━━━ TEXT SECTION

Caught halfway out of the closet

“Lie to yourself about this and you will
forever lie about everything.” —Frank Bidart, “Queer”

Alex Daly
3 min readMar 2, 2015

I’m caught halfway out of the closet, my foot jammed in the door. And I can’t tell what would make me happier: to retreat back inside and wait? But I feel like I’ve done enough waiting. I’ve known. I’ve known for a while. I’ve known for years. I’ve hid myself behind women, whose love and affection I genuinely enjoyed and reciprocated, but I was neither true to them nor to myself. I’m caught halfway out of the closet, and this is my decision to exit entirely, once and for all, and never to look back. Never to stand again in the shadows of a queer sexuality and let the homophobic forces that scatter the lands force me back inside. To take a stand, not only with a cause, but a stand with myself. To affirm that I do love, I am capable of being loved, and that I have a love to give that is a love I’ve been born with. I know no other love.

One of my friends knows it. My grandmother knows it. I think my brother knows it. My mother might know it, and so might my father. I’ve chosen not to tell them all explicitly, and this is not a condemnation of their characters, because each and every one of them would and will support me.

Which leaves me to wonder what stopped me.

Insecurity and uncertainty, largely. Paltry excuses to live a life in uncertain misery. But I have dropped clues along the way. I’ve mentioned articles that deal with epidemic homophobia. I’ve written a poem that alludes to an essay written by a gay man. I haven’t made an apostrophic gesture to Whitman in the same vein as Ginsberg, but this is due to a personal preference for subtlety. I’ve written candidly about one thing, and one thing only: suicidal depression. But I haven’t written the entire story. Even in the thick of it all, when I wrote a suicide note and stared at a bottle of pills on my counter that promised to launch me into a permanent sleep, I couldn’t bring myself to write the words. I couldn’t bear to break hearts. I couldn’t bear to open my own.

━━━━━━
━━━ DATA SHOWN

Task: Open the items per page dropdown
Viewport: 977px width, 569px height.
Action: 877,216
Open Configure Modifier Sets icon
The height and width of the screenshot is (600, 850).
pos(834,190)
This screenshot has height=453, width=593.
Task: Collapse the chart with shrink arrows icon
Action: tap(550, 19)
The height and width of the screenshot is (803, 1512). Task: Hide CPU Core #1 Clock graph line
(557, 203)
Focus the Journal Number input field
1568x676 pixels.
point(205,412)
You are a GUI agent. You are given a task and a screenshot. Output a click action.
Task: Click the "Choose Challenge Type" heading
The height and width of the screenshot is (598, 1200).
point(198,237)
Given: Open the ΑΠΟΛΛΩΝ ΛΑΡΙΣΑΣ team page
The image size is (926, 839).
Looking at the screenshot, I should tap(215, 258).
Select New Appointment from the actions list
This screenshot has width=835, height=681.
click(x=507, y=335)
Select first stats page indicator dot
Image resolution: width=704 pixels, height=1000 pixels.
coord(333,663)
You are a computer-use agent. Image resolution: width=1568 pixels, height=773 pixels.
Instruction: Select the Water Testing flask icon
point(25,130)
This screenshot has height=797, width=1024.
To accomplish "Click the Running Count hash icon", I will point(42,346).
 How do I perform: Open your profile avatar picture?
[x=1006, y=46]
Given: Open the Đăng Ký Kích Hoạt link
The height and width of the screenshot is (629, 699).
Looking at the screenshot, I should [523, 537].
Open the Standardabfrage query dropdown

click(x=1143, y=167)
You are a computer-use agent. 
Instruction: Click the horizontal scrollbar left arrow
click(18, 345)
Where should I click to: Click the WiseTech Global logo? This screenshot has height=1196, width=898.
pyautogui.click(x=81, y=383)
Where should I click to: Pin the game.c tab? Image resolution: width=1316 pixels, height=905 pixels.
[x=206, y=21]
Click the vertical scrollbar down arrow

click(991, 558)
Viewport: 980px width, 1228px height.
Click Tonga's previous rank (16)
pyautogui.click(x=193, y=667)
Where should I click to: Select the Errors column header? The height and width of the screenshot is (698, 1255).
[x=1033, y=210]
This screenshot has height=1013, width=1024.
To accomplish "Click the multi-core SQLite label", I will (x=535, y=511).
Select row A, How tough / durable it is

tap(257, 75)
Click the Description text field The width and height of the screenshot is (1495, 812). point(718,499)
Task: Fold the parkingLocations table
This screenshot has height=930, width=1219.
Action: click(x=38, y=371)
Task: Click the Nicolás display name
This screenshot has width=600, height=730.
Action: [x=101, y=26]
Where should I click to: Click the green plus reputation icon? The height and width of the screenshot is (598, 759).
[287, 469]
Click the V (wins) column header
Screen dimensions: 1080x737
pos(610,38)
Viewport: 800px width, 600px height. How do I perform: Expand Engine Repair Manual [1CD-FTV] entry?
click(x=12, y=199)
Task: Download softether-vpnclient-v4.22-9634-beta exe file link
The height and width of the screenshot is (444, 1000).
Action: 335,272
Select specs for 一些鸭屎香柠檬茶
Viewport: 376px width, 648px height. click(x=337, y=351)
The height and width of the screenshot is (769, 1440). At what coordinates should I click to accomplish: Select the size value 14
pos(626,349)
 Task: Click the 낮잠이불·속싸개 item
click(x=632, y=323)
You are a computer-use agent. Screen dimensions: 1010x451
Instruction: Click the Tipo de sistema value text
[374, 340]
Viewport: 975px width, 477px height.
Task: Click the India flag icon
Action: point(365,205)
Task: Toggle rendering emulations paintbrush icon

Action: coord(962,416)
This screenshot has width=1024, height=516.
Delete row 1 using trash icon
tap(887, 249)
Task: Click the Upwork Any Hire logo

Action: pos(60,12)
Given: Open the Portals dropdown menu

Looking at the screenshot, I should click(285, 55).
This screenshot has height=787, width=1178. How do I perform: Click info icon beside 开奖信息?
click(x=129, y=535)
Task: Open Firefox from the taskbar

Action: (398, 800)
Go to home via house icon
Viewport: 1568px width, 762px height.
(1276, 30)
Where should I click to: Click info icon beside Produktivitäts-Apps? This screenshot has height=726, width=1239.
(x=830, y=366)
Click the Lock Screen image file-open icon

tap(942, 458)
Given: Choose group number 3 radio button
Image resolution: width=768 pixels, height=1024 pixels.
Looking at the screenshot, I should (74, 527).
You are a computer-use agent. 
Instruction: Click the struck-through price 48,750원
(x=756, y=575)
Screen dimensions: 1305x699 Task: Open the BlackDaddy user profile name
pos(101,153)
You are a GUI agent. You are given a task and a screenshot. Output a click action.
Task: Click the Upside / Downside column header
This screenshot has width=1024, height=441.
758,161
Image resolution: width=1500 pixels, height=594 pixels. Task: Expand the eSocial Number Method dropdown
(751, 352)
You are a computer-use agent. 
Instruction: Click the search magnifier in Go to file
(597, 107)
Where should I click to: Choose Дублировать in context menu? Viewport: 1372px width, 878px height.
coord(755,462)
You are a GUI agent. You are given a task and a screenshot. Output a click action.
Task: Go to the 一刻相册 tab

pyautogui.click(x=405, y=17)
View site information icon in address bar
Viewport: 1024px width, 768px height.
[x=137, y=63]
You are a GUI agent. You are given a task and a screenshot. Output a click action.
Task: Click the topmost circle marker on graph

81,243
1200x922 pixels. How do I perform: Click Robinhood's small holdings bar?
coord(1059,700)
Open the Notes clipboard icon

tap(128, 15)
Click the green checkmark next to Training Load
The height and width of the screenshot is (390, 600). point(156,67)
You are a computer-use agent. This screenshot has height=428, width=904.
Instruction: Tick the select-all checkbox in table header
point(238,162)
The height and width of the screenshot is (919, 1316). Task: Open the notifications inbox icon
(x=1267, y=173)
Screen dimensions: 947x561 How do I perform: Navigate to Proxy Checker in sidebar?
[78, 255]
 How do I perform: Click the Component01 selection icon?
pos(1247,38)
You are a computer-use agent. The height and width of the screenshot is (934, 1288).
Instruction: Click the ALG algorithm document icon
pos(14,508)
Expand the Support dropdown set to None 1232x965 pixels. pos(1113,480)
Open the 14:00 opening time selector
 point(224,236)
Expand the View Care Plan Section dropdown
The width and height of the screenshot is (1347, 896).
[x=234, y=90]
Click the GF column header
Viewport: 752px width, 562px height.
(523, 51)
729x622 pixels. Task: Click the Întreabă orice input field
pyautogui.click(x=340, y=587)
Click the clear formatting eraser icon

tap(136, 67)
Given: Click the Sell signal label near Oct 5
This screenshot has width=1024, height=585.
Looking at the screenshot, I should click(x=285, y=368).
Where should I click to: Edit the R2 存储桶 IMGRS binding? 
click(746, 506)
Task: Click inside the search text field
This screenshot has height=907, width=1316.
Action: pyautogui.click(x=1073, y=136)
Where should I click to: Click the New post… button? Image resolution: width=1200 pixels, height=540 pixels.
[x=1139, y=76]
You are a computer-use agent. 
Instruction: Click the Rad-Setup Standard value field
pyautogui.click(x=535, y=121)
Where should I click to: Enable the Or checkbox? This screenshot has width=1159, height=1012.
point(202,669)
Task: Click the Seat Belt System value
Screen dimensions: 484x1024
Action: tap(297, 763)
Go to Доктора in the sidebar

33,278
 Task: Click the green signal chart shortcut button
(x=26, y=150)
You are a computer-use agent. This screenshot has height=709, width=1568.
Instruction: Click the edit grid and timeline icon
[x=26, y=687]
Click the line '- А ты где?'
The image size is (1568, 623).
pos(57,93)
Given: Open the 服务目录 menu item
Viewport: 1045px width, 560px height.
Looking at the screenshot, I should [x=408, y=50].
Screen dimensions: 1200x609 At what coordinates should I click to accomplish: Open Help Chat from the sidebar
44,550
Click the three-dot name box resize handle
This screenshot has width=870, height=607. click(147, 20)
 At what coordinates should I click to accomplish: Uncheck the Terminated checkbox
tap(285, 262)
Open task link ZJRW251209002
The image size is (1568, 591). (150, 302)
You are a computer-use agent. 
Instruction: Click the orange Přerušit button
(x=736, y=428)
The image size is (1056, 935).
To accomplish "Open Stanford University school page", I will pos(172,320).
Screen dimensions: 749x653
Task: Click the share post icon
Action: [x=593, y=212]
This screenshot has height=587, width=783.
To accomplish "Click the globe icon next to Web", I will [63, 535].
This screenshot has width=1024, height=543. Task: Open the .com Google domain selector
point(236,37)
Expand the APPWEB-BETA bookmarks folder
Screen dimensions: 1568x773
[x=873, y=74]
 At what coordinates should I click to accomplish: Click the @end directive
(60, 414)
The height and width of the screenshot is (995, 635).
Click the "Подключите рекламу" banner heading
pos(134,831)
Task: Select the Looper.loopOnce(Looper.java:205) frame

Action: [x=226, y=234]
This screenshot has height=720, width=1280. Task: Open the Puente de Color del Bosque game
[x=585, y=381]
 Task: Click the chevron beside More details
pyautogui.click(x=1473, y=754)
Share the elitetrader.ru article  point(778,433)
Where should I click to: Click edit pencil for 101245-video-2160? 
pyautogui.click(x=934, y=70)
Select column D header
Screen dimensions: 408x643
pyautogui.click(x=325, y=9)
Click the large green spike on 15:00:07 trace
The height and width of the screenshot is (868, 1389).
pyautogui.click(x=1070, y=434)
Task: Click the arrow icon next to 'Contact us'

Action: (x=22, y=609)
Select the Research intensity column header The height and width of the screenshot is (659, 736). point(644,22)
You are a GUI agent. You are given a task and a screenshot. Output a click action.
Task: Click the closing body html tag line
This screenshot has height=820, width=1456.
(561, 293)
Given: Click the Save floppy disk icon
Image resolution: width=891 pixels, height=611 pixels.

━━━━━━

* DIRECTIVES *
(1) In the entries, arrange the lines as a numbered list, beginning at the line that contains "This screenshot has height=587, width=783." and stopping after the line that contains "Action: [x=226, y=234]". Omit blank lines.
(2) Pick up the essay about being caught halfway out of the closet from the point where it ends.

* OUTPUTS FOR THE TASKS *
(1)
1. This screenshot has height=587, width=783.
2. To accomplish "Click the globe icon next to Web", I will [63, 535].
3. This screenshot has width=1024, height=543. Task: Open the .com Google domain selector
4. point(236,37)
5. Expand the APPWEB-BETA bookmarks folder
6. Screen dimensions: 1568x773
7. [x=873, y=74]
8.  At what coordinates should I click to accomplish: Click the @end directive
9. (60, 414)
10. The height and width of the screenshot is (995, 635).
11. Click the "Подключите рекламу" banner heading
12. pos(134,831)
13. Task: Select the Looper.loopOnce(Looper.java:205) frame
14. Action: [x=226, y=234]

(2)
The original draft of the note: “I wonder often why I was born this way. Bipolar. Gay. Ordinary.” The final draft omitted the operative word. This was the draft I intended those who found me to discover, as though I had a reputation to protect after death. But it is the first draft I keep folded in my desk drawer, a reminder of an earlier, darker moment that I visit occasionally to remind myself to value perspective granted by time. But, most importantly, to remind me of who I am. I am gay, and bipolar, but perhaps not as ordinary as I once thought. Perhaps there’s something more to me than I’ve given myself credit for, but this credit goes only so far as I am willing to admit to the matter at hand. How can I live a life as an honest person without the capacity to admit to my own nature?

I’ve been taught at various times that homosexuality is a choice. I must vehemently disagree, dear reader, but I find myself wishing often that it was. I find myself wishing, alone in my bed at night, crying into folded napkins that I was straight, wishing for an easier life. Wishing for a life that wouldn’t restrict my travel to certain countries; for a life that wouldn’t produce a sinking feeling in my stomach when my psychiatrist asks if I “like boys or girls”; for a life that wouldn’t have warranted this small essay. But writing is the only medium I know of to achieve transparency and freedom. I figured I’d give it a shot.

Take this as a gesture of treating myself to a certain freedom. I’m trapped halfway out of the closet, my foot stuck in the door. This is my attempt to slip out of the shoe.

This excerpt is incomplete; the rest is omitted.